» Your instructions
Below are several records. Retype exactly those lines running from the one with "The image size is (1024, 613)." through the one with "Task: Go to next search result arrow", end lines included, and no others.

#### Input data ####

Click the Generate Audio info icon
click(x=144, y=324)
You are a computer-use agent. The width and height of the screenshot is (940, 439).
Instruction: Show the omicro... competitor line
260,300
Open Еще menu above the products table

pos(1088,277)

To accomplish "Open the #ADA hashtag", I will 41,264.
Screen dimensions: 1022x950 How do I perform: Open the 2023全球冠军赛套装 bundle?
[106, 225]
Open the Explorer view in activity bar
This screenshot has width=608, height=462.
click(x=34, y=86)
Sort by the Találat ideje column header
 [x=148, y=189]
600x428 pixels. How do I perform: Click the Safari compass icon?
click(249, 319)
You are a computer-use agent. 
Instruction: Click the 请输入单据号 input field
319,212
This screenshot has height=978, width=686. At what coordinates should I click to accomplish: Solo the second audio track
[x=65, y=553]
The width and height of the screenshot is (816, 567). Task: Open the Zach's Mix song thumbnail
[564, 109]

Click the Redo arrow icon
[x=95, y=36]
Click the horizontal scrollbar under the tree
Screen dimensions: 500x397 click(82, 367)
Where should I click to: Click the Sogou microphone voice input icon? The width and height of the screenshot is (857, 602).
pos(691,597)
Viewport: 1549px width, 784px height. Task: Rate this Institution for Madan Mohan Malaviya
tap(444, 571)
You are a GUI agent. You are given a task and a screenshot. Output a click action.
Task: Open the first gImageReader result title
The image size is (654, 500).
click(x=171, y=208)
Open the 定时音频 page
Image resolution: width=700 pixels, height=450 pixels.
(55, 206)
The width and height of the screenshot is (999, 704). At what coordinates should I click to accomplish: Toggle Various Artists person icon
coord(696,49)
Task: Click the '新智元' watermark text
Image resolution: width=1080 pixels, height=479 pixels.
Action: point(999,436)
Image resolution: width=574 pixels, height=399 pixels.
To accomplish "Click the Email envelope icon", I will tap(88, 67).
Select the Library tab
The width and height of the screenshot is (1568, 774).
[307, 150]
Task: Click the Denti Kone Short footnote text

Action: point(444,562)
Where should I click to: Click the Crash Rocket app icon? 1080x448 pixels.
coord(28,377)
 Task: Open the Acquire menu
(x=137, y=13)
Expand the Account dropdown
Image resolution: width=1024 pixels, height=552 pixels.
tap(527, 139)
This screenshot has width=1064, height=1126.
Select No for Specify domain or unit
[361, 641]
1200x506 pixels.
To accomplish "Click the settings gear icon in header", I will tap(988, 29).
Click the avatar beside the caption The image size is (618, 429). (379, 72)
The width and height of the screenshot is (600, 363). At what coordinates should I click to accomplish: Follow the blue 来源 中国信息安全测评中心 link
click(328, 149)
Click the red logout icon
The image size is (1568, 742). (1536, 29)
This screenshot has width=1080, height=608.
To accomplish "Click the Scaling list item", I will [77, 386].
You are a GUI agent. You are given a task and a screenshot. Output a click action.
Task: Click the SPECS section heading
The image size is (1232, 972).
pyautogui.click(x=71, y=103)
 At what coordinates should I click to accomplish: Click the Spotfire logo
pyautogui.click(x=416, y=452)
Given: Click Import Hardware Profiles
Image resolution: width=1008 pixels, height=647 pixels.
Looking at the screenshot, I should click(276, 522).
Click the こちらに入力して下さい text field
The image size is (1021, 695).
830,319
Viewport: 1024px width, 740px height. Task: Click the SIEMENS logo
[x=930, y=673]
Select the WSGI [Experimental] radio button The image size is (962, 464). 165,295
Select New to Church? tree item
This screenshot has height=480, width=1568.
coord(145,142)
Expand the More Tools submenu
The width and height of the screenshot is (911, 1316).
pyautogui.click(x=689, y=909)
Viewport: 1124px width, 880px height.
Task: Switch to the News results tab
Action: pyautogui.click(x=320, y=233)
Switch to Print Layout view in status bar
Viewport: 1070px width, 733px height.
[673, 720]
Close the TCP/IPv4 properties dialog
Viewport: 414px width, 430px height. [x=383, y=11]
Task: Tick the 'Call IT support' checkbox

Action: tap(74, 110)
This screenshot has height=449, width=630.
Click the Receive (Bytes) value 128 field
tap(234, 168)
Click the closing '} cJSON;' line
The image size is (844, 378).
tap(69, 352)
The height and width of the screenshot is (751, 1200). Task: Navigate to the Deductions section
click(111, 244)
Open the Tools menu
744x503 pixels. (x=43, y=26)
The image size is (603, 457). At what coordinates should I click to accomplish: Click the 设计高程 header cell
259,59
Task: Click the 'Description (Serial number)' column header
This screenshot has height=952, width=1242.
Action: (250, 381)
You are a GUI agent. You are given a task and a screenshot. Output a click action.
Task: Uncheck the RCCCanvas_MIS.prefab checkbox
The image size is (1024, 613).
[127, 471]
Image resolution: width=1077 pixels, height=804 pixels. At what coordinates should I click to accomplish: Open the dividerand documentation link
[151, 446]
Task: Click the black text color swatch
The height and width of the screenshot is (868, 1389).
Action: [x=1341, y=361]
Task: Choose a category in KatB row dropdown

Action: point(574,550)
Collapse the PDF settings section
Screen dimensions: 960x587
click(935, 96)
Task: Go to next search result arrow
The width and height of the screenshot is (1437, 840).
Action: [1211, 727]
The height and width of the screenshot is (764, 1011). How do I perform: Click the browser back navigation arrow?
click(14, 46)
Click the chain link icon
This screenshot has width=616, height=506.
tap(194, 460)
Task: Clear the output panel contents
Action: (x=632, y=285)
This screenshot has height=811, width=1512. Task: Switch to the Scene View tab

####

» Answer box
The image size is (1024, 613).
[127, 471]
Image resolution: width=1077 pixels, height=804 pixels. At what coordinates should I click to accomplish: Open the dividerand documentation link
[151, 446]
Task: Click the black text color swatch
The height and width of the screenshot is (868, 1389).
Action: [x=1341, y=361]
Task: Choose a category in KatB row dropdown

Action: point(574,550)
Collapse the PDF settings section
Screen dimensions: 960x587
click(935, 96)
Task: Go to next search result arrow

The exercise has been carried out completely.